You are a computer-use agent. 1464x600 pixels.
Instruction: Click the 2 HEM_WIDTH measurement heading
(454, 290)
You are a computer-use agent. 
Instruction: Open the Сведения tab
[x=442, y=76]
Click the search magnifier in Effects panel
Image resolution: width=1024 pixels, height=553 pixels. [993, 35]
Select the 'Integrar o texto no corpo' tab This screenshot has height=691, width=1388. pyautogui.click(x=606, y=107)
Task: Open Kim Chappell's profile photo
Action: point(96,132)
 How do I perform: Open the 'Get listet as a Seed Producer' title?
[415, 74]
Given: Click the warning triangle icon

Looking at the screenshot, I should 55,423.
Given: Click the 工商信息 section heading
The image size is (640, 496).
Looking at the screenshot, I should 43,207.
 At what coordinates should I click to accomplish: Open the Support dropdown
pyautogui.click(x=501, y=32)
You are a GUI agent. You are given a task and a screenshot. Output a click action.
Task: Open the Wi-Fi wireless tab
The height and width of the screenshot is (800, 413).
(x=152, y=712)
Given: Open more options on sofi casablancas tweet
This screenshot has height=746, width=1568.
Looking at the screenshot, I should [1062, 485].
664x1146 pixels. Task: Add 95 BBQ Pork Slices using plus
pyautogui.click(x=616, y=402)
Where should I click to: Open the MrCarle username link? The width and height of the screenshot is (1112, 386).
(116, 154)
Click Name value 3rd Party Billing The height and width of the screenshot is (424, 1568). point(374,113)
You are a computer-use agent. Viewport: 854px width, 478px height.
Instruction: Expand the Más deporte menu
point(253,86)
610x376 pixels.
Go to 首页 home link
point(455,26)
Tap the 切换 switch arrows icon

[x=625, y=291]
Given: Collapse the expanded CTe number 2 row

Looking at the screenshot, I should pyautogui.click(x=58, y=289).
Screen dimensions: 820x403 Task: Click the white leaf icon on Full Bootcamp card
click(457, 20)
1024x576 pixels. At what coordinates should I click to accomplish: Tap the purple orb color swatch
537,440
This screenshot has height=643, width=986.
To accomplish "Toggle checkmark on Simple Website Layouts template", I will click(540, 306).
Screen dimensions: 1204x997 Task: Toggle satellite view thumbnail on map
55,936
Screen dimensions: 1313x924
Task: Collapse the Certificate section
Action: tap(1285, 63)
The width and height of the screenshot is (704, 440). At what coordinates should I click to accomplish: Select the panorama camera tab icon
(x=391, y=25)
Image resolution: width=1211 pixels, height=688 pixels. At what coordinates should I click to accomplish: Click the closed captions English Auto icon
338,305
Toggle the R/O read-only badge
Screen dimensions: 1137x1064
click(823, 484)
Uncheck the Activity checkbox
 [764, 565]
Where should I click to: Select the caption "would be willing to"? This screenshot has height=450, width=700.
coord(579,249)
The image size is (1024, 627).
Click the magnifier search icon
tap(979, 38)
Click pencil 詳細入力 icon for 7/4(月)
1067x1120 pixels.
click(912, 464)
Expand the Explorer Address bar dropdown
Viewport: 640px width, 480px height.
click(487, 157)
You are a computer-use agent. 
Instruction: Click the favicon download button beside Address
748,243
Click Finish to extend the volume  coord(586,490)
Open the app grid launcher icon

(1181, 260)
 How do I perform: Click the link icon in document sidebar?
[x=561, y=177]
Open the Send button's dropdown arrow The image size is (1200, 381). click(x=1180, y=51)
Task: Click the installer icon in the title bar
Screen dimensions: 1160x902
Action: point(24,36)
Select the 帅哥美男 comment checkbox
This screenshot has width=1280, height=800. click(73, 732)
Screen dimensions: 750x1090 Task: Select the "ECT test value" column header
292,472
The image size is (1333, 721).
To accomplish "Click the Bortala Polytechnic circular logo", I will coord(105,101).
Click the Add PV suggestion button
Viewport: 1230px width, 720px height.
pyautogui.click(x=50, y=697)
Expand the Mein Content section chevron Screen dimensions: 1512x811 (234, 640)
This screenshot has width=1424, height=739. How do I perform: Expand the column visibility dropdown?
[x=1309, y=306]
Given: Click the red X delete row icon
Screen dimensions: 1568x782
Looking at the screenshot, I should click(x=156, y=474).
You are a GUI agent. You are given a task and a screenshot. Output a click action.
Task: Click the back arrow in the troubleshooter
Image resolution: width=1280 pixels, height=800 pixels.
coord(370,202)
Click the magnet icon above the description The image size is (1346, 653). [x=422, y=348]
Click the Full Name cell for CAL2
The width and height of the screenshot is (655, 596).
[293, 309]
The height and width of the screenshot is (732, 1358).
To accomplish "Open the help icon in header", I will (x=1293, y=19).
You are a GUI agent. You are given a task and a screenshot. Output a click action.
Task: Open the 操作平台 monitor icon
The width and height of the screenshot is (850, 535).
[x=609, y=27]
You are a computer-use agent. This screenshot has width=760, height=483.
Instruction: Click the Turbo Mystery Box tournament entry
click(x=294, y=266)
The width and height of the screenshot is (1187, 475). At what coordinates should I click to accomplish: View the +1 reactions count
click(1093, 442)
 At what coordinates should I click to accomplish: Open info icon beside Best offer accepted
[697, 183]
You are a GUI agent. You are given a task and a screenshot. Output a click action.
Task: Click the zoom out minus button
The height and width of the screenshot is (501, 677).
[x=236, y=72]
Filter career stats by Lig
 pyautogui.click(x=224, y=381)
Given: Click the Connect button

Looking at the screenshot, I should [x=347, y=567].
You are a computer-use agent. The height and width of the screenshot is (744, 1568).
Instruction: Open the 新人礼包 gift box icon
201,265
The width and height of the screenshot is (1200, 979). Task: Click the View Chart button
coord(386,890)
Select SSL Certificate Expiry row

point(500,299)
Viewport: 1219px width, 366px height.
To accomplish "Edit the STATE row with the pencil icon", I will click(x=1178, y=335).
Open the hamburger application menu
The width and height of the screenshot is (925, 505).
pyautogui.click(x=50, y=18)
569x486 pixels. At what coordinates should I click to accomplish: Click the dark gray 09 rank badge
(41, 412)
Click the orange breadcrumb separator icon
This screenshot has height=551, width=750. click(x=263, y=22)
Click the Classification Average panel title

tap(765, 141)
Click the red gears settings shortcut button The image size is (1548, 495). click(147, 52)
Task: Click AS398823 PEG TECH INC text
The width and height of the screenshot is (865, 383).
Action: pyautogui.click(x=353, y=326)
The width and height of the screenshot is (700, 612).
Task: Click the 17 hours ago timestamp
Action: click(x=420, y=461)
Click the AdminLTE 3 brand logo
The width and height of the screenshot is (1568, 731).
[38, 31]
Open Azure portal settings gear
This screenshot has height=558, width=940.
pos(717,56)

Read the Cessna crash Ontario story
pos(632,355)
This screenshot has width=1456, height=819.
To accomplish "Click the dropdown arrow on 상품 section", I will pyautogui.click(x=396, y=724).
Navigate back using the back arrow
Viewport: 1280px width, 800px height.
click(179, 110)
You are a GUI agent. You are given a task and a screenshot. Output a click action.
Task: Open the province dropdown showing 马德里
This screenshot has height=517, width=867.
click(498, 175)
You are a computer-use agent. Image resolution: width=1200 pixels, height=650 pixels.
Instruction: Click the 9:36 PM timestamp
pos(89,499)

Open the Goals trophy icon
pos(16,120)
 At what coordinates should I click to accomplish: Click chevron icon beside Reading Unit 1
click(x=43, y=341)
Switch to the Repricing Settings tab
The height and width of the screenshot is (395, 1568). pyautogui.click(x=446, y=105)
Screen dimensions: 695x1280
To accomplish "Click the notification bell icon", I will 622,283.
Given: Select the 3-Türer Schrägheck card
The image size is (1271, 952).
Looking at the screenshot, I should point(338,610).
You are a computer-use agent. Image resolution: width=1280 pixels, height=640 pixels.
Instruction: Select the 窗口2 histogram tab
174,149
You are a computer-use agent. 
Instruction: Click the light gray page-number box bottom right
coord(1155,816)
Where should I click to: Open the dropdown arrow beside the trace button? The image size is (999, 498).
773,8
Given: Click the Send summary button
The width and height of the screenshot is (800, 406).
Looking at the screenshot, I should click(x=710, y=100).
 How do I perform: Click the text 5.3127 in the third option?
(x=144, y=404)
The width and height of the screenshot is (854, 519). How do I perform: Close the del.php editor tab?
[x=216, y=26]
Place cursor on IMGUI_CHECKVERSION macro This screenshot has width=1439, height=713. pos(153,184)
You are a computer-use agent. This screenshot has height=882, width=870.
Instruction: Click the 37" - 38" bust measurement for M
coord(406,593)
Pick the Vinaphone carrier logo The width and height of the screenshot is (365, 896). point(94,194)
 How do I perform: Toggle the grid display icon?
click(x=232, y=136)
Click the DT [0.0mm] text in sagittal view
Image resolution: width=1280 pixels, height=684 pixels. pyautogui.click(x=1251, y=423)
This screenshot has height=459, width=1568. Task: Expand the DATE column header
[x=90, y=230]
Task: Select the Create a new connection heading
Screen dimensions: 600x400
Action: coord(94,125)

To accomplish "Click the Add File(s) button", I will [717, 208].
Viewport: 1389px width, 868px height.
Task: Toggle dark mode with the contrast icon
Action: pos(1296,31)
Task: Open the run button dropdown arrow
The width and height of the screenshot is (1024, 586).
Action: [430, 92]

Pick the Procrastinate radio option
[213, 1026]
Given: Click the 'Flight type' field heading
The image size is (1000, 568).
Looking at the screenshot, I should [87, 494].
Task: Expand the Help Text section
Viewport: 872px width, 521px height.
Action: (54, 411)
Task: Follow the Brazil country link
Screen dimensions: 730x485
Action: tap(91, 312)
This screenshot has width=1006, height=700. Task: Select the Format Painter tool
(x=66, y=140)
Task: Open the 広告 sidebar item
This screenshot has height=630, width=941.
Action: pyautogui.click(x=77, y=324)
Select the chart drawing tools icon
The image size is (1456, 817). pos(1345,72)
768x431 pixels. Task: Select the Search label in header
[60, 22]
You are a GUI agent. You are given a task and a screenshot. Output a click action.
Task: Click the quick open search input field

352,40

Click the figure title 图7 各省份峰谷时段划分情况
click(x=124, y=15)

::::

- [REQUIREMENT]:
Taking the lines above, repeat exactly those from the line that contains "Screen dimensions: 695x1280" through the line that contains "Place cursor on", and both of those lines as well. Include nothing else.

- [RESPONSE TO THIS TASK]:
Screen dimensions: 695x1280
To accomplish "Click the notification bell icon", I will 622,283.
Given: Select the 3-Türer Schrägheck card
The image size is (1271, 952).
Looking at the screenshot, I should point(338,610).
You are a computer-use agent. Image resolution: width=1280 pixels, height=640 pixels.
Instruction: Select the 窗口2 histogram tab
174,149
You are a computer-use agent. 
Instruction: Click the light gray page-number box bottom right
coord(1155,816)
Where should I click to: Open the dropdown arrow beside the trace button? The image size is (999, 498).
773,8
Given: Click the Send summary button
The width and height of the screenshot is (800, 406).
Looking at the screenshot, I should click(x=710, y=100).
 How do I perform: Click the text 5.3127 in the third option?
(x=144, y=404)
The width and height of the screenshot is (854, 519). How do I perform: Close the del.php editor tab?
[x=216, y=26]
Place cursor on IMGUI_CHECKVERSION macro This screenshot has width=1439, height=713. pos(153,184)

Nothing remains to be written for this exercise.